Question 110: A 47-year-old man with treatment-resistant paranoid schizophrenia has been taking clozapine 600mg daily for 5 years with partial response. He continues to experience persistent auditory hallucinations and paranoid delusions affecting his quality of life despite optimal clozapine dosing and confirmed therapeutic plasma levels. He has tried clozapine augmentation with amisulpride without benefit. Which intervention has the strongest evidence base for management of his persistent symptoms?
A. Add lamotrigine 200mg daily to augment clozapine
B. Refer for cognitive behavioural therapy for psychosis (Correct Answer)

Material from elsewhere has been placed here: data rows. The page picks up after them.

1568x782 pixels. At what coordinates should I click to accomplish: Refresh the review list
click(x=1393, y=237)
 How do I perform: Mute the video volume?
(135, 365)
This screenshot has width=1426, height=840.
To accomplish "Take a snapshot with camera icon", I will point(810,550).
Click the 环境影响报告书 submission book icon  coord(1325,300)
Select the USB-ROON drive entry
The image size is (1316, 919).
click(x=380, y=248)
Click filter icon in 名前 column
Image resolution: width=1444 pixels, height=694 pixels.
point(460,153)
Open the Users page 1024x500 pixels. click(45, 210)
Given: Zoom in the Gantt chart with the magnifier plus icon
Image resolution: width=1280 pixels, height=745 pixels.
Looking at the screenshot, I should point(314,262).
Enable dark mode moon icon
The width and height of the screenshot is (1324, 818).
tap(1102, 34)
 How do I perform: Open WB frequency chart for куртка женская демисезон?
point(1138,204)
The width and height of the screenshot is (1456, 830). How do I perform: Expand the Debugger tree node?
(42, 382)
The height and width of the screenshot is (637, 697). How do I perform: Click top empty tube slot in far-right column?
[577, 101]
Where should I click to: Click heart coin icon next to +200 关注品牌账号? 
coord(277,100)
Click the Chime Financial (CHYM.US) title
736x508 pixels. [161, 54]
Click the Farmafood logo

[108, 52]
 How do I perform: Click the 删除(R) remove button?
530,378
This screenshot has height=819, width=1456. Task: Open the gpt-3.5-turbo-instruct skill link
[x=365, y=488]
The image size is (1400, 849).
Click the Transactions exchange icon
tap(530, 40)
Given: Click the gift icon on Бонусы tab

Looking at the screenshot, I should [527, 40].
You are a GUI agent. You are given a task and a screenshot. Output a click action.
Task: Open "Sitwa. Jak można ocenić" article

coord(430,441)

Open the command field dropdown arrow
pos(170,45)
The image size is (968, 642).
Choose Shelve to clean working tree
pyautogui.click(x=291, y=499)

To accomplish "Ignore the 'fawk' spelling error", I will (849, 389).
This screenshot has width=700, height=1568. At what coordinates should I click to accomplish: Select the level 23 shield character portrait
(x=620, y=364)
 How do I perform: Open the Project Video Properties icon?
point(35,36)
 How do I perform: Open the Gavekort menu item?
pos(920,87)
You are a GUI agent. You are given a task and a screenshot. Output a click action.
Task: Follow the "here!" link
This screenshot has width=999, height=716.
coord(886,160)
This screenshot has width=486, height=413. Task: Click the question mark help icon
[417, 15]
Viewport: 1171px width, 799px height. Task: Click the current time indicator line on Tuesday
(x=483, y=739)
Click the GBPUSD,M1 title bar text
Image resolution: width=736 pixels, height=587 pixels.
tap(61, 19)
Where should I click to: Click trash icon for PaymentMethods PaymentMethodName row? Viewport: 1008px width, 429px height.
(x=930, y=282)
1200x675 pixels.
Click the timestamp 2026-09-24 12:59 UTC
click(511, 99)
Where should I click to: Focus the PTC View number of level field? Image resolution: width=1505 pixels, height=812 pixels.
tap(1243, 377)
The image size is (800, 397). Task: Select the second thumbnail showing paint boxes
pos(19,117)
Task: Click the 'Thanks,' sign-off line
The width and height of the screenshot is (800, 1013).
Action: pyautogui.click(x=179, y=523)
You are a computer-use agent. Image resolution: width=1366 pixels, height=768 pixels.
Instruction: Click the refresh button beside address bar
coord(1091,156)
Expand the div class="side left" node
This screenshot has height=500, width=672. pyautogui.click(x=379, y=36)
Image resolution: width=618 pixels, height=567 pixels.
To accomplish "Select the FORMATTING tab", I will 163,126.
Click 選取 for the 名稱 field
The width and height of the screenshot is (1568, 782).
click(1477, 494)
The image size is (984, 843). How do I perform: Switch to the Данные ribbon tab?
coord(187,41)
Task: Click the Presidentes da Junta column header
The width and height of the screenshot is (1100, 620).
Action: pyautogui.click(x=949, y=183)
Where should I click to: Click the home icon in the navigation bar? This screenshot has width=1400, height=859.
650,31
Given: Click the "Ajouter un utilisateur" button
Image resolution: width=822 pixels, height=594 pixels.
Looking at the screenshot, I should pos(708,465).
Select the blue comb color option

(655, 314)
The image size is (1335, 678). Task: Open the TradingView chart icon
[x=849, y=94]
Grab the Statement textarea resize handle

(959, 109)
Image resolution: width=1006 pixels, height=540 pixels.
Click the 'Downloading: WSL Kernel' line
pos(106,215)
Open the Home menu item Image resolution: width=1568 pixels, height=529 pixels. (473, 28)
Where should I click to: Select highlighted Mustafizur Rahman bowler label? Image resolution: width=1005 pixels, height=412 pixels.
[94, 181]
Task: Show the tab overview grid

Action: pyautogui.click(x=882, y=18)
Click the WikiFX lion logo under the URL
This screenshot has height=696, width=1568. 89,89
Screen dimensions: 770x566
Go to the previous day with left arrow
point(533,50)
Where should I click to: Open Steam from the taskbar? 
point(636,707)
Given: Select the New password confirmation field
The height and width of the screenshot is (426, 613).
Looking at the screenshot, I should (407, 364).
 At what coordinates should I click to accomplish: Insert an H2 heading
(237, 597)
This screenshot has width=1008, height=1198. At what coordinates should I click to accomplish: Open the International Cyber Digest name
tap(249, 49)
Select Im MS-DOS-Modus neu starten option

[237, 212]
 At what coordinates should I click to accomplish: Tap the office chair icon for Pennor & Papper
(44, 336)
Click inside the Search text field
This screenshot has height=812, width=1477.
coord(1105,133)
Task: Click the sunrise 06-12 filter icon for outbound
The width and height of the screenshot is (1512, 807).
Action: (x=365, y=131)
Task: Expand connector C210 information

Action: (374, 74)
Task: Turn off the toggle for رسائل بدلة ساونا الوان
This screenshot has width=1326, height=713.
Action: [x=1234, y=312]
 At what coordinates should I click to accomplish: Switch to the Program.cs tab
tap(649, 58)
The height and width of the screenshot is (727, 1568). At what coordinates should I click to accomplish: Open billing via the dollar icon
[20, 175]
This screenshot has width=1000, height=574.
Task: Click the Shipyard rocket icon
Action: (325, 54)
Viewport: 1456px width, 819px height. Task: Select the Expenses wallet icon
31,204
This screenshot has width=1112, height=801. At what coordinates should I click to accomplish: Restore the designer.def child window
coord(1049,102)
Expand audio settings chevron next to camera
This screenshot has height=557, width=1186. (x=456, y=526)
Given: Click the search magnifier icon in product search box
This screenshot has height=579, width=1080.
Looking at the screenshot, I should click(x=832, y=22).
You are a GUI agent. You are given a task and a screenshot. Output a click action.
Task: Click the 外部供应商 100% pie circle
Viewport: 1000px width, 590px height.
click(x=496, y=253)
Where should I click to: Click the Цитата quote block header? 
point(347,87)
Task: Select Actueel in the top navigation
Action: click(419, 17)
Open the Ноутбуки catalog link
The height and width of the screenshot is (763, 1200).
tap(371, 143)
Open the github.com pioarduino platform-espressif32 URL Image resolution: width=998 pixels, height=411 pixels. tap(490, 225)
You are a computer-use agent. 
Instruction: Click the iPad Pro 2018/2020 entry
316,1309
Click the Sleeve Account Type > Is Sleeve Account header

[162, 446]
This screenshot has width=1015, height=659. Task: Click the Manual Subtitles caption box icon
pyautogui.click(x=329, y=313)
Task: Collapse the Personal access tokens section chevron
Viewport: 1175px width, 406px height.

C. Switch from clozapine to long-acting injectable paliperidone
D. Add sodium valproate for mood stabilization
E. Increase clozapine to 900mg daily
Explanation: ***Refer for cognitive behavioural therapy for psychosis***
- **Cognitive Behavioural Therapy for psychosis (CBTp)** is a recommended intervention for patients with **persistent positive symptoms** (e.g., hallucinations, delusions) despite optimal clozapine treatment, according to major clinical guidelines.
- **CBTp** helps patients develop **coping strategies** and alter their interpretations of psychotic experiences, leading to reduced distress and improved quality of life.
*Add lamotrigine 200mg daily to augment clozapine*
- While **lamotrigine** has some evidence as a clozapine augmentation strategy, particularly for negative or mood symptoms, its efficacy for persistent positive symptoms is not as strongly established as **CBTp**.
- It is typically considered a secondary pharmacological option if psychological interventions and other augmentations have not been effective.
*Switch from clozapine to long-acting injectable paliperidone*
- **Clozapine** is the most effective antipsychotic for **treatment-resistant schizophrenia**, and switching from it is rarely recommended unless there are severe adverse effects or non-compliance.
- The patient has been on clozapine for 5 years with partial response, indicating some benefit, and paliperidone is not superior to clozapine for treatment resistance.
*Add sodium valproate for mood stabilization*
- **Sodium valproate** is primarily an **anticonvulsant** and **mood stabilizer** and is typically used for comorbid mood symptoms, aggression, or catatonia in schizophrenia, not as a direct augmentation for persistent positive symptoms.
- The patient's primary symptoms are auditory hallucinations and paranoid delusions, not mood instability, making this a less targeted intervention.
*Increase clozapine to 900mg daily*
- The patient is already on **clozapine 600mg daily** with **confirmed therapeutic plasma levels**; increasing the dose further is unlikely to provide additional benefit for symptoms.
- Doses above 600mg increase the risk of **adverse effects** (e.g., seizures, agranulocytosis, myocarditis) without a proportional increase in efficacy when therapeutic levels are already achieved.